According to claim 1,
An evaluator that estimates the sum of compensation values based on the agent's actions
In-depth reinforcement learning system using a clustered re-experience memory further comprising a.

According to claim 1,
A classifier that determines the group to which the new data generated by the interaction between the learning network and the environment belongs
In-depth reinforcement learning system using a clustered re-experience memory further comprising a.

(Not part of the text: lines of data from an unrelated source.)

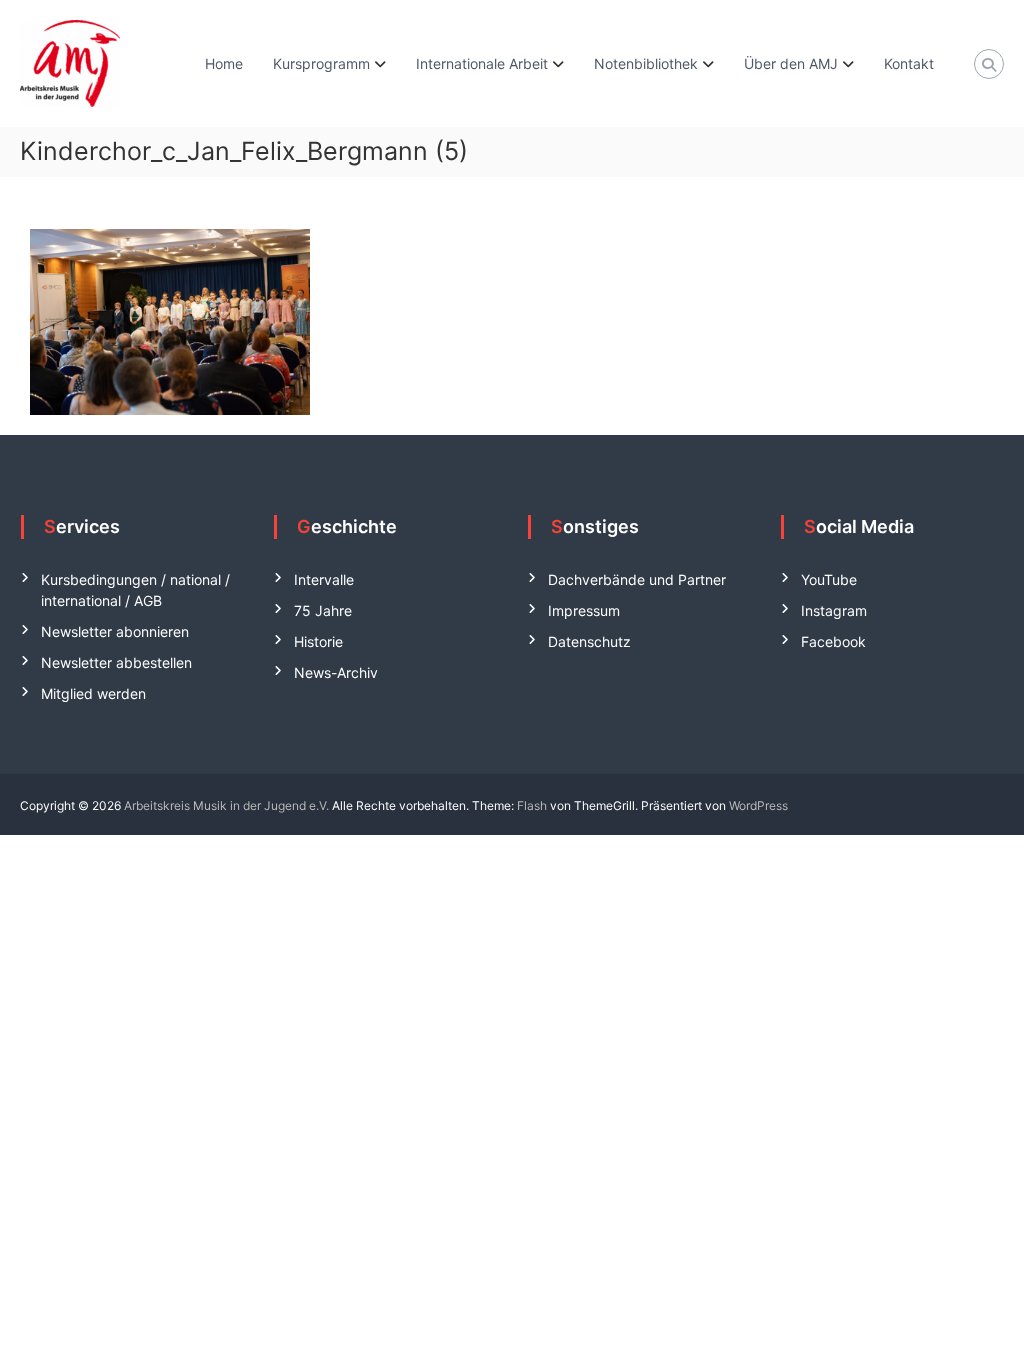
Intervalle (324, 579)
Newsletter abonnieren (115, 631)
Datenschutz (589, 641)
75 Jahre (323, 610)
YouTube (829, 579)
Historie (318, 641)
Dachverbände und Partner (637, 579)
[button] (44, 1322)
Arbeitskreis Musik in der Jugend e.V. (226, 805)
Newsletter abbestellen (116, 662)
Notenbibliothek (646, 63)
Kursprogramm (321, 63)
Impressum (584, 610)
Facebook (833, 641)
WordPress (758, 805)
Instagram (834, 610)
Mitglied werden (93, 693)
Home (224, 63)
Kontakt (909, 63)
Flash (532, 805)
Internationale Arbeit (482, 63)
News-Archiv (336, 672)
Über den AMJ (791, 63)
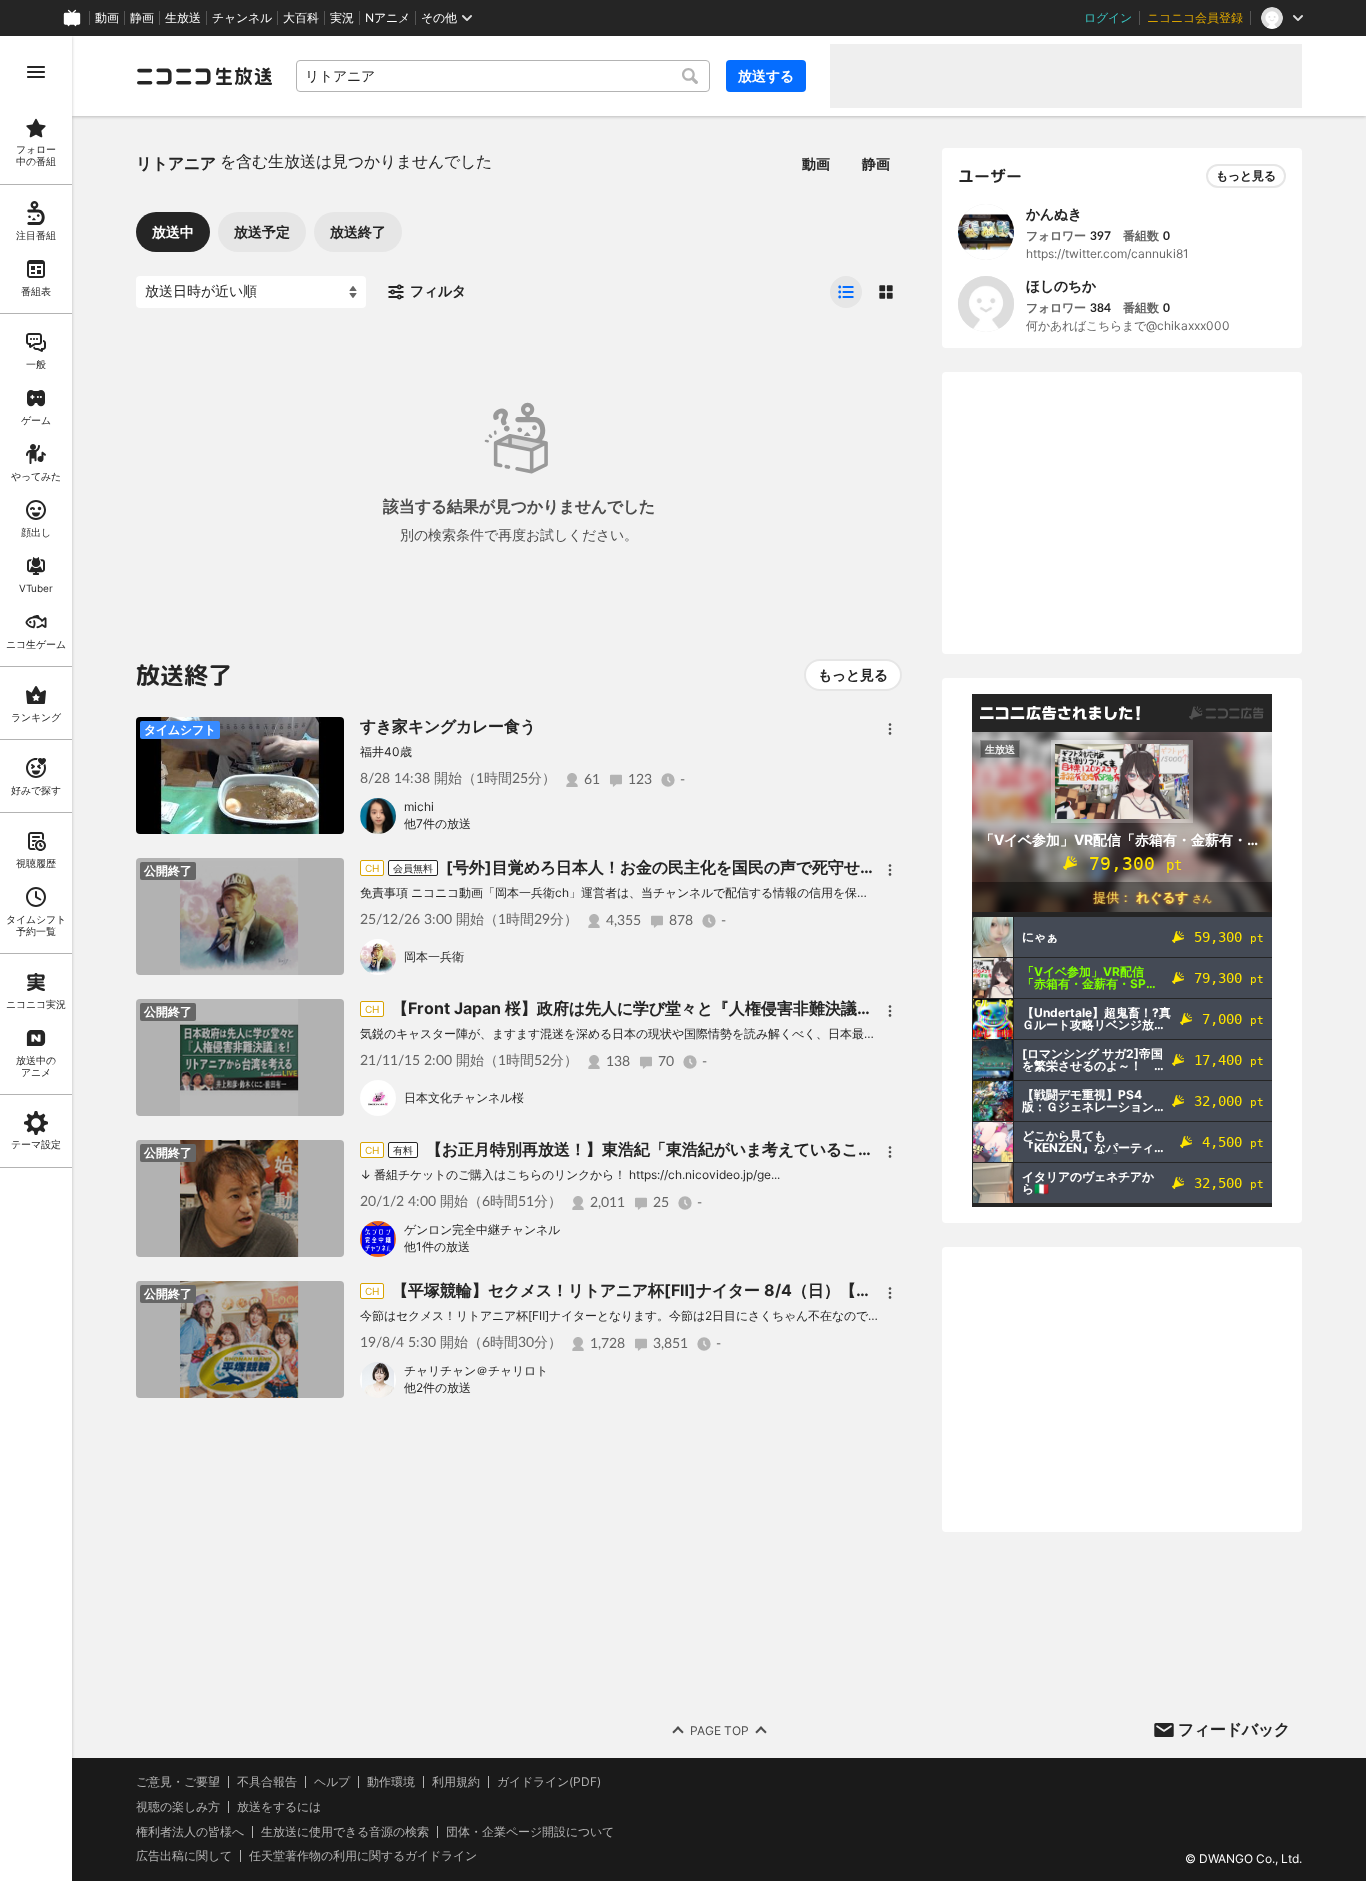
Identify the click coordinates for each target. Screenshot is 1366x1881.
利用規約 (456, 1782)
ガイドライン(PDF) (549, 1782)
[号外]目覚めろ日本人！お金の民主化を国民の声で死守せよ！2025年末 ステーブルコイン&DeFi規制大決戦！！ (850, 867)
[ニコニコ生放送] (204, 76)
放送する (766, 75)
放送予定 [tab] (262, 231)
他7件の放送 (437, 823)
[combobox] (503, 76)
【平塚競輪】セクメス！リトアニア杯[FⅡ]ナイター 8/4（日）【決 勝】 (650, 1290)
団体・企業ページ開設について (530, 1832)
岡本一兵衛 (434, 956)
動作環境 (391, 1782)
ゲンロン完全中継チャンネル (482, 1229)
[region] (36, 958)
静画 (142, 18)
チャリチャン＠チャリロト (476, 1370)
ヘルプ (332, 1782)
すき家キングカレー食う (448, 726)
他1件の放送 (437, 1246)
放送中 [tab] (173, 231)
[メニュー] (890, 729)
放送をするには (279, 1807)
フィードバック (1234, 1729)
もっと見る (853, 674)
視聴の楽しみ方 (178, 1806)
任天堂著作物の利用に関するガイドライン (363, 1856)
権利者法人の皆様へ (190, 1831)
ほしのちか (1061, 285)
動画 (107, 18)
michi (419, 806)
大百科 (301, 18)
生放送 (183, 18)
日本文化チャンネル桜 (464, 1097)
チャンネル (242, 18)
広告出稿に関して (184, 1855)
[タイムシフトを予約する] (324, 737)
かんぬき (1054, 213)
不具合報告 (267, 1782)
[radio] (846, 292)
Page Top (719, 1730)
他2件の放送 (437, 1387)
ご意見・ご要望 (178, 1781)
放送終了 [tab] (358, 231)
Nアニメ (387, 18)
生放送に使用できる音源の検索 (345, 1832)
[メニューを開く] (36, 72)
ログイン (1108, 18)
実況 (342, 18)
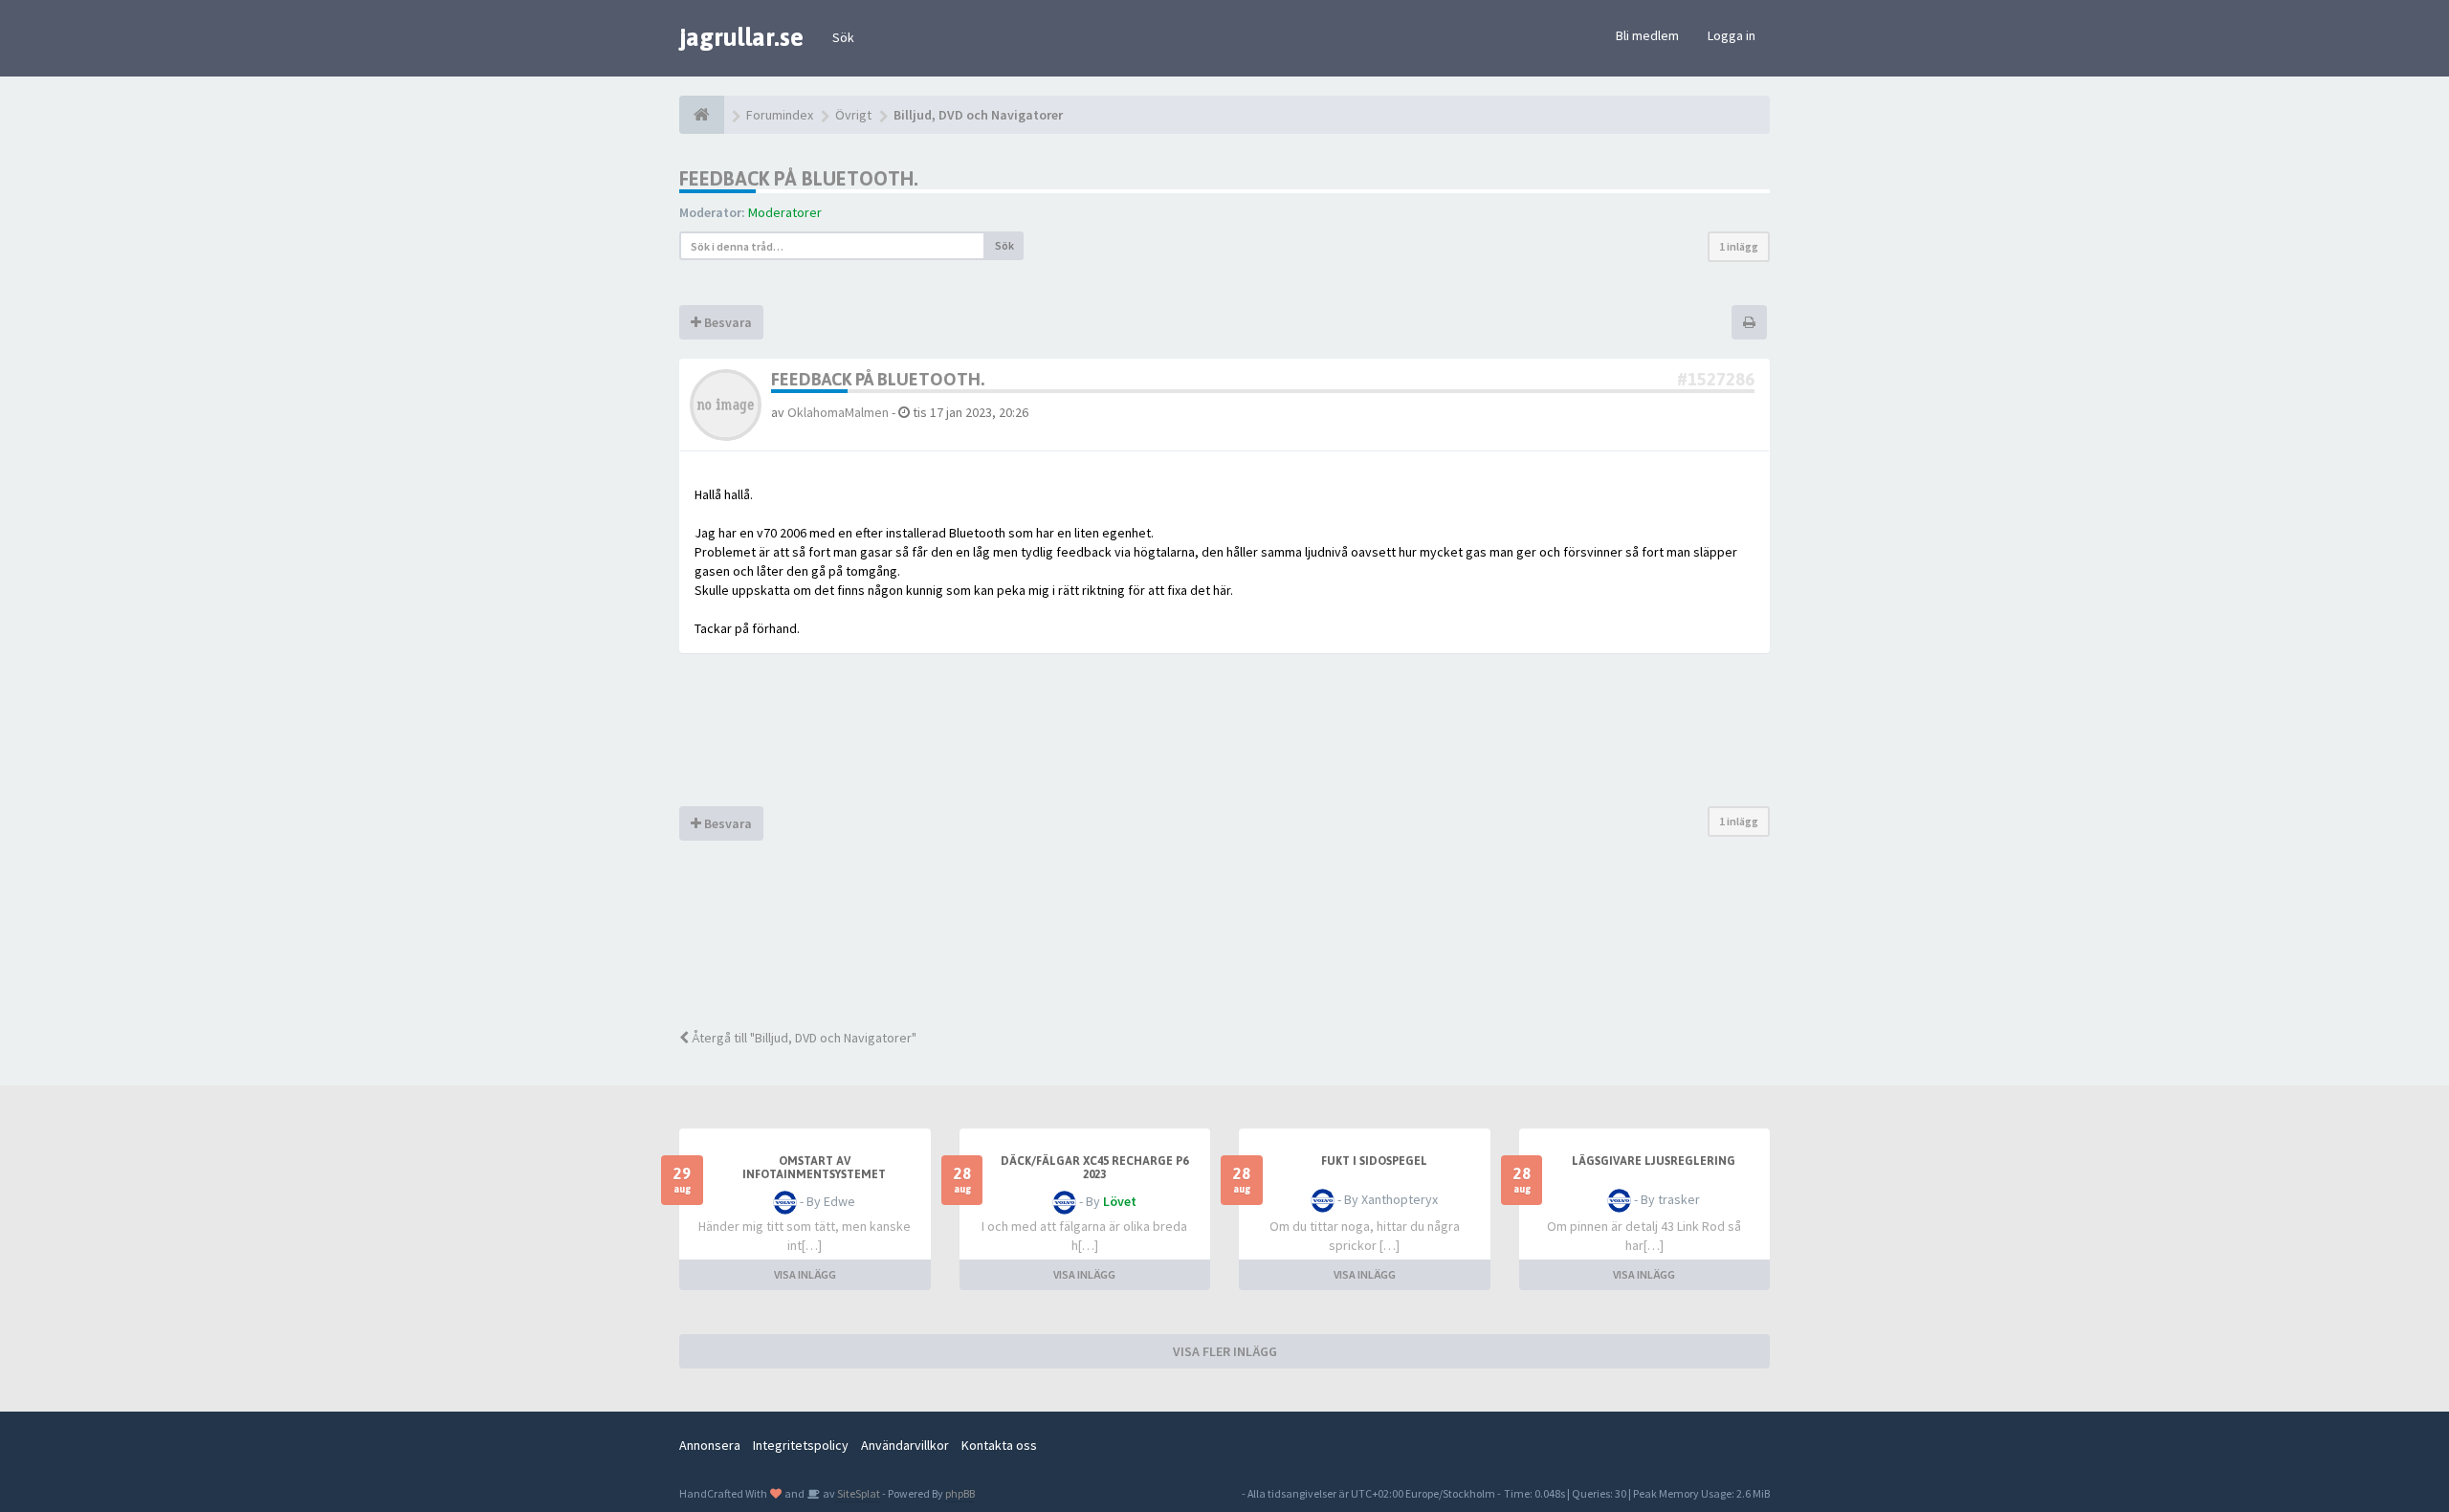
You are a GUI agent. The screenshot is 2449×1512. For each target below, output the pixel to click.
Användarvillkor (905, 1445)
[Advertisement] (1239, 946)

(a) receiving learning data and performing clustering on the initial learning data;
(b) learning a classifier using the clustering result;
(c) calculating an estimate of the sum of compensation values based on the agent's actions, and storing them in a re-experience memory; And
(d) extracting learning data from the re-experience memory and generating target values for learning with a learning network
In-depth reinforcement learning method using a clustered re-experience memory comprising a.

The method of claim 12,
The step (a) is to generate the re-experience memory by the number of clusters according to the clustering result.
An in-depth reinforcement learning method that uses phosphorus clustered re-experience memory.

The method of claim 12,
The step (b) is learning the classifier through a teacher learning method using a cluster label, or learning the classifier by maintaining the average value of each cluster according to the K-means algorithm performed in step (a).
An in-depth reinforcement learning method that uses phosphorus clustered re-experience memory.

The method of claim 12,
The step (c) is to estimate the sum of the compensation values obtainable starting from the state by performing evaluation on the data consisting of state, action, compensation, and next state.
An in-depth reinforcement learning method that uses phosphorus clustered re-experience memory.

The method of claim 12,
In step (d), the learning data is extracted in consideration of a selection weight for the sum of the compensation values.
An in-depth reinforcement learning method that uses phosphorus clustered re-experience memory.

The method of claim 12,
(e) storing new data generated by the interaction between the agent and the environment in the re-experience memory, periodically performing a clustering process, and re-learning the classifier
In-depth reinforcement learning method using a clustered re-experience memory further comprising.

The method of claim 17,
In step (e), the clusters are merged, divided, and generated according to the similarity, size, and whether new data is input.
An in-depth reinforcement learning method that uses phosphorus clustered re-experience memory.